Verilen görev:
Tüm girdilerdeki satırları, "green" sözcüğünü "blue" ile değiştirerek yeniden yazın; geri kalan her şeyi olduğu gibi bırakın. Resimleri yanıta dahil etmeyin.

Verilen girdiler:
____________________

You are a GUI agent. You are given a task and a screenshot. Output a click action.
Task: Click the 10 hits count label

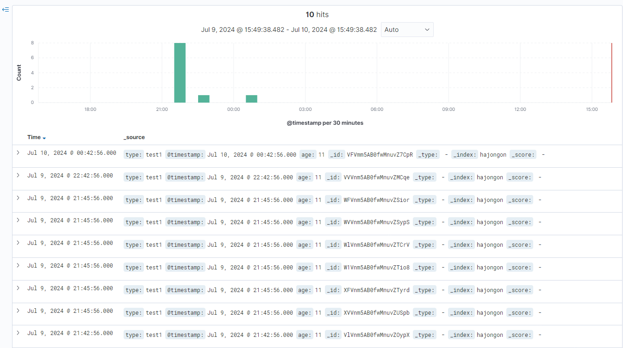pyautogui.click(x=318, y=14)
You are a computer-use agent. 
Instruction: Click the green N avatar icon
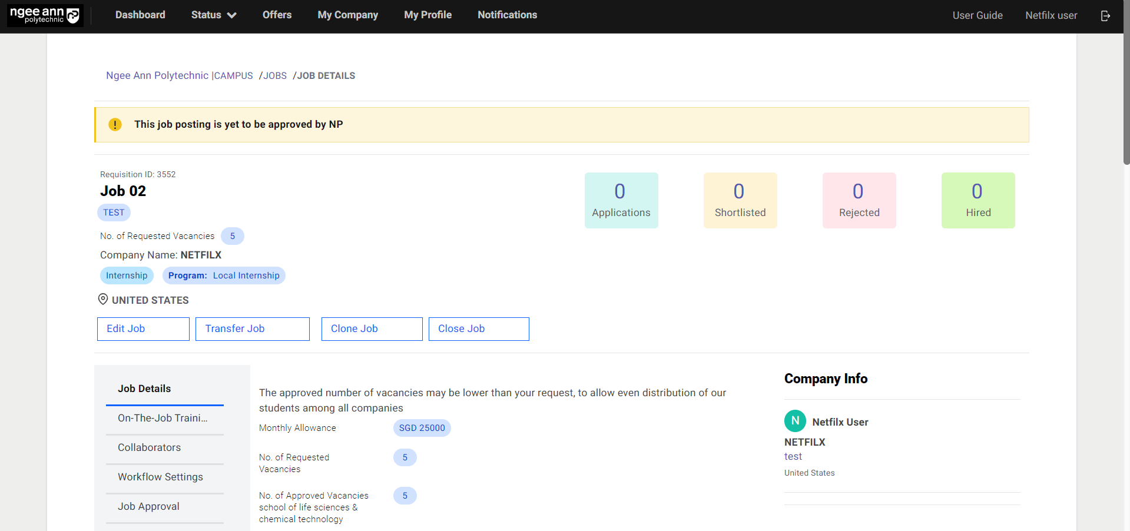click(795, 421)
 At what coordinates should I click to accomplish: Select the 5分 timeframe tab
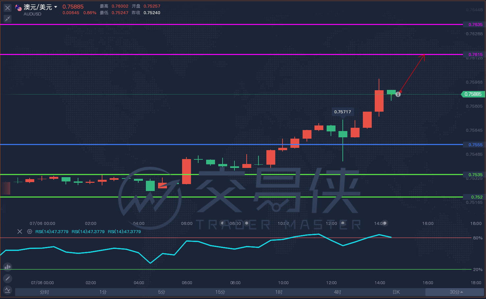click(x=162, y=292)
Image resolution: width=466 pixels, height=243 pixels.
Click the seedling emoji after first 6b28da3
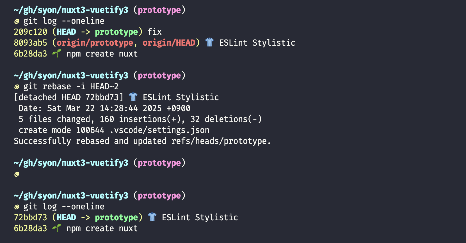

____________________

Alıştırmanın sonucu:
You are a GUI agent. You are given a task and a screenshot. Output a click action.
Task: Click the 10 hits count label

pyautogui.click(x=318, y=14)
You are a computer-use agent. 
Instruction: Click the blue N avatar icon
click(795, 421)
 At what coordinates should I click to accomplish: Select the 5分 timeframe tab
click(x=162, y=292)
Image resolution: width=466 pixels, height=243 pixels.
Click the seedling emoji after first 6b28da3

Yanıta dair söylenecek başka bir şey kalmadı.